* [Data for processing]
-*-

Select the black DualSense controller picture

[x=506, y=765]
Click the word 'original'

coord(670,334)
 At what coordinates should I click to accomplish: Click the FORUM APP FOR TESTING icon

-*-

* [Task goal]
Please output the full listing, keeping every character the same.

* [Your solution]
Select the black DualSense controller picture

[x=506, y=765]
Click the word 'original'

coord(670,334)
 At what coordinates should I click to accomplish: Click the FORUM APP FOR TESTING icon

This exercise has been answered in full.